> [DATA FOR REVIEW]
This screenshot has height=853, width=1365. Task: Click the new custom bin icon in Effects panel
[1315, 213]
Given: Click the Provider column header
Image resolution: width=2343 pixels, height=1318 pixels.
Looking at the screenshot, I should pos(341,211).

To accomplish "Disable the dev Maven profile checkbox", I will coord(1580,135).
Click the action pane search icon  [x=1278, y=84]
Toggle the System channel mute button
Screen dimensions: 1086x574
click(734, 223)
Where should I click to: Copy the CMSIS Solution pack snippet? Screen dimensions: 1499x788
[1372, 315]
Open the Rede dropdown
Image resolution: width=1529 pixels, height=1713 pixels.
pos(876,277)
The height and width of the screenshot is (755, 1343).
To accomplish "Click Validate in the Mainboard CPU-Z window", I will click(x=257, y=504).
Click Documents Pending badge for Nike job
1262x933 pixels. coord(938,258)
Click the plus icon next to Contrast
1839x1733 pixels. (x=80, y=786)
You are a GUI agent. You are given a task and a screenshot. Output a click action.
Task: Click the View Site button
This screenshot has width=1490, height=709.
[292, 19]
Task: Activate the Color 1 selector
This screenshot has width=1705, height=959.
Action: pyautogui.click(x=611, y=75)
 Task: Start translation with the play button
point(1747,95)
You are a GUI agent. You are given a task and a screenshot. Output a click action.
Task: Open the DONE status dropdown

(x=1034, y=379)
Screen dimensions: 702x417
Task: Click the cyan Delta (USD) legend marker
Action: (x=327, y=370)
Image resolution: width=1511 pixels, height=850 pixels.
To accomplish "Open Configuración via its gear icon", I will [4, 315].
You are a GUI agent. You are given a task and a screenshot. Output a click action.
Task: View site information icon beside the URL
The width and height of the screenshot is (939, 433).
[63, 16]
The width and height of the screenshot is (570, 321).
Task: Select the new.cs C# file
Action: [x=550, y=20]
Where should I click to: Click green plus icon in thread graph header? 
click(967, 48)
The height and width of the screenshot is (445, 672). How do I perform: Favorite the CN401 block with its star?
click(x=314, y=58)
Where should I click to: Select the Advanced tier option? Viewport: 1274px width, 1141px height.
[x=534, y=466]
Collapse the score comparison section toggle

> [TASK DESCRIPTION]
Output the material in full, matching it word for word.

> [ANSWER BOX]
This screenshot has height=853, width=1365. Task: Click the new custom bin icon in Effects panel
[1315, 213]
Given: Click the Provider column header
Image resolution: width=2343 pixels, height=1318 pixels.
Looking at the screenshot, I should pos(341,211).

To accomplish "Disable the dev Maven profile checkbox", I will coord(1580,135).
Click the action pane search icon  [x=1278, y=84]
Toggle the System channel mute button
Screen dimensions: 1086x574
click(734, 223)
Where should I click to: Copy the CMSIS Solution pack snippet? Screen dimensions: 1499x788
[1372, 315]
Open the Rede dropdown
Image resolution: width=1529 pixels, height=1713 pixels.
pos(876,277)
The height and width of the screenshot is (755, 1343).
To accomplish "Click Validate in the Mainboard CPU-Z window", I will click(x=257, y=504).
Click Documents Pending badge for Nike job
1262x933 pixels. coord(938,258)
Click the plus icon next to Contrast
1839x1733 pixels. (x=80, y=786)
You are a GUI agent. You are given a task and a screenshot. Output a click action.
Task: Click the View Site button
This screenshot has width=1490, height=709.
[292, 19]
Task: Activate the Color 1 selector
This screenshot has width=1705, height=959.
Action: pyautogui.click(x=611, y=75)
 Task: Start translation with the play button
point(1747,95)
You are a GUI agent. You are given a task and a screenshot. Output a click action.
Task: Open the DONE status dropdown

(x=1034, y=379)
Screen dimensions: 702x417
Task: Click the cyan Delta (USD) legend marker
Action: (x=327, y=370)
Image resolution: width=1511 pixels, height=850 pixels.
To accomplish "Open Configuración via its gear icon", I will [4, 315].
You are a GUI agent. You are given a task and a screenshot. Output a click action.
Task: View site information icon beside the URL
The width and height of the screenshot is (939, 433).
[63, 16]
The width and height of the screenshot is (570, 321).
Task: Select the new.cs C# file
Action: [x=550, y=20]
Where should I click to: Click green plus icon in thread graph header? 
click(967, 48)
The height and width of the screenshot is (445, 672). How do I perform: Favorite the CN401 block with its star?
click(x=314, y=58)
Where should I click to: Select the Advanced tier option? Viewport: 1274px width, 1141px height.
[x=534, y=466]
Collapse the score comparison section toggle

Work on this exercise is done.